How Gaza’s hospitals became battlegrounds

The World Health Organization (WHO) said on December 21 that no hospitals were functioning in northern Gaza and injured patients who were unable to be moved were “waiting to die.” According to the WHO, as of January 10, six hospitals in the north were partially functioning.

To provide a window into how Gaza’s hospitals became battlegrounds, CNN took an in-depth look at the deterioration of the strip’s biggest and second biggest medical facilities, Al-Shifa and Al-Quds, up until they ceased operations in November. Al-Shifa has since resumed some services.

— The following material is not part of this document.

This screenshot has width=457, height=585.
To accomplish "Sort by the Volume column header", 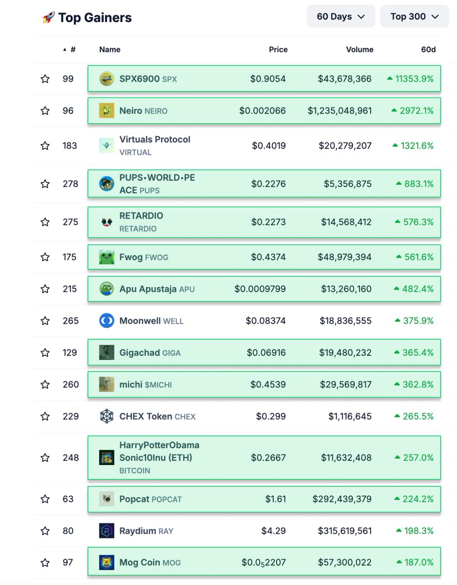I will coord(360,49).

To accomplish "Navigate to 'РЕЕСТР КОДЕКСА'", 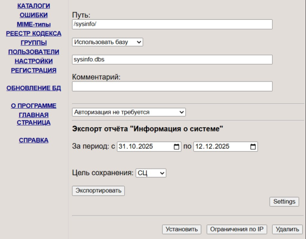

Israeli authorities say both hospitals have been used by Hamas for military purposes. The IDF published images of a tunnel shaft and military equipment it said its forces found inside the Al-Shifa complex and video of what appeared to be an armed man outside Al-Quds Hospital. Hamas and hospital officials have denied that the militant group has operated from inside the facilities.

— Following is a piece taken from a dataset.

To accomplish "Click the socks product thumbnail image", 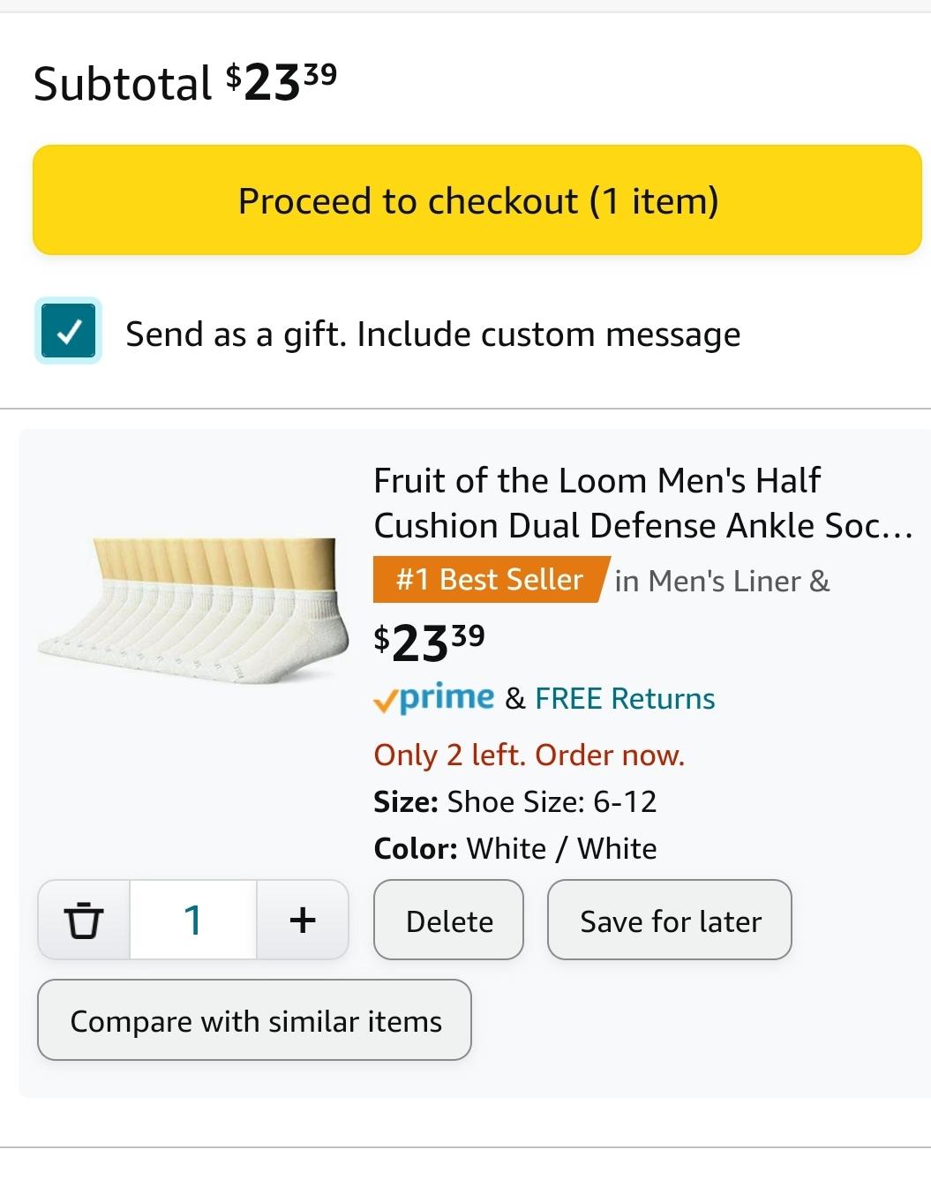I will point(188,611).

Taken together, the two hospitals reflect the similarities CNN observed in reviewing evidence from the first two months of the war: that what should be protected facilities are being bombed, encircled and shot at by tanks, and that surrounding infrastructure, ambulances and roads are being hit, affecting efforts to treat patients, evacuate facilities and deliver aid.

Several of the hospitals assessed as part of this analysis, including Al-Shifa and Al-Quds, appeared to have been attacked by Israel, according to imagery of munitions fragments, large impact craters, tanks, tank shell holes and tracks from heavily armored vehicles. Experts who reviewed the imagery for CNN said that the aftermath was consistent with damage from high-grade military weaponry used by the IDF.